### Required task
Copy the records below line for line, keeping every character as it is.

### Provided data
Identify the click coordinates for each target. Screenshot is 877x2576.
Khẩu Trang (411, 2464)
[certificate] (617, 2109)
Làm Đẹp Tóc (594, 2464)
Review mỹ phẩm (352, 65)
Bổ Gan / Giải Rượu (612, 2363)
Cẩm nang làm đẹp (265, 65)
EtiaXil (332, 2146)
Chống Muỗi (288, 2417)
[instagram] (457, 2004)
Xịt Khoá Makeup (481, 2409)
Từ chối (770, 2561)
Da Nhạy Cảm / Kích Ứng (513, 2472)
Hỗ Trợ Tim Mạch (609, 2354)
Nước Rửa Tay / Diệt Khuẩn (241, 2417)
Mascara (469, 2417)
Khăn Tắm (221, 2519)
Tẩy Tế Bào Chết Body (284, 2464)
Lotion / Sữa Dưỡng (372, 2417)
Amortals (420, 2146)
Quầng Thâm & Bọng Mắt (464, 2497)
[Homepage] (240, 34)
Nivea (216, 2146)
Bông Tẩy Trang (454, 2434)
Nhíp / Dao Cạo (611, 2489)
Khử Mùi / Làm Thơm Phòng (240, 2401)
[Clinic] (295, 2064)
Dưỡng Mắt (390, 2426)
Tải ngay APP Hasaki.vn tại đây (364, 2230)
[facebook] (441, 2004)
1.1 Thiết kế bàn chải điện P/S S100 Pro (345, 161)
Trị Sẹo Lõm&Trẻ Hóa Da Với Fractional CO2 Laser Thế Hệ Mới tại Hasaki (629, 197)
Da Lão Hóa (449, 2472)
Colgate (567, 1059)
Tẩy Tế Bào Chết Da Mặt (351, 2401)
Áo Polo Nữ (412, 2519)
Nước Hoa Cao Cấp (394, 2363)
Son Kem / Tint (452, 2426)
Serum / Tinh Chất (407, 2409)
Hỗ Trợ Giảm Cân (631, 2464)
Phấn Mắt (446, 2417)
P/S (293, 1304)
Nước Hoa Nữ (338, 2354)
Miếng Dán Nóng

### The response
Identify the click coordinates for each target. Screenshot is 877x2576.
Khẩu Trang (411, 2464)
[certificate] (617, 2109)
Làm Đẹp Tóc (594, 2464)
Review mỹ phẩm (352, 65)
Bổ Gan / Giải Rượu (612, 2363)
Cẩm nang làm đẹp (265, 65)
EtiaXil (332, 2146)
Chống Muỗi (288, 2417)
[instagram] (457, 2004)
Xịt Khoá Makeup (481, 2409)
Từ chối (770, 2561)
Da Nhạy Cảm / Kích Ứng (513, 2472)
Hỗ Trợ Tim Mạch (609, 2354)
Nước Rửa Tay / Diệt Khuẩn (241, 2417)
Mascara (469, 2417)
Khăn Tắm (221, 2519)
Tẩy Tế Bào Chết Body (284, 2464)
Lotion / Sữa Dưỡng (372, 2417)
Amortals (420, 2146)
Quầng Thâm & Bọng Mắt (464, 2497)
[Homepage] (240, 34)
Nivea (216, 2146)
Bông Tẩy Trang (454, 2434)
Nhíp / Dao Cạo (611, 2489)
Khử Mùi / Làm Thơm Phòng (240, 2401)
[Clinic] (295, 2064)
Dưỡng Mắt (390, 2426)
Tải ngay APP Hasaki.vn tại đây (364, 2230)
[facebook] (441, 2004)
1.1 Thiết kế bàn chải điện P/S S100 Pro (345, 161)
Trị Sẹo Lõm&Trẻ Hóa Da Với Fractional CO2 Laser Thế Hệ Mới tại Hasaki (629, 197)
Da Lão Hóa (449, 2472)
Colgate (567, 1059)
Tẩy Tế Bào Chết Da Mặt (351, 2401)
Áo Polo Nữ (412, 2519)
Nước Hoa Cao Cấp (394, 2363)
Son Kem / Tint (452, 2426)
Serum / Tinh Chất (407, 2409)
Hỗ Trợ Giảm Cân (631, 2464)
Phấn Mắt (446, 2417)
P/S (293, 1304)
Nước Hoa Nữ (338, 2354)
Miếng Dán Nóng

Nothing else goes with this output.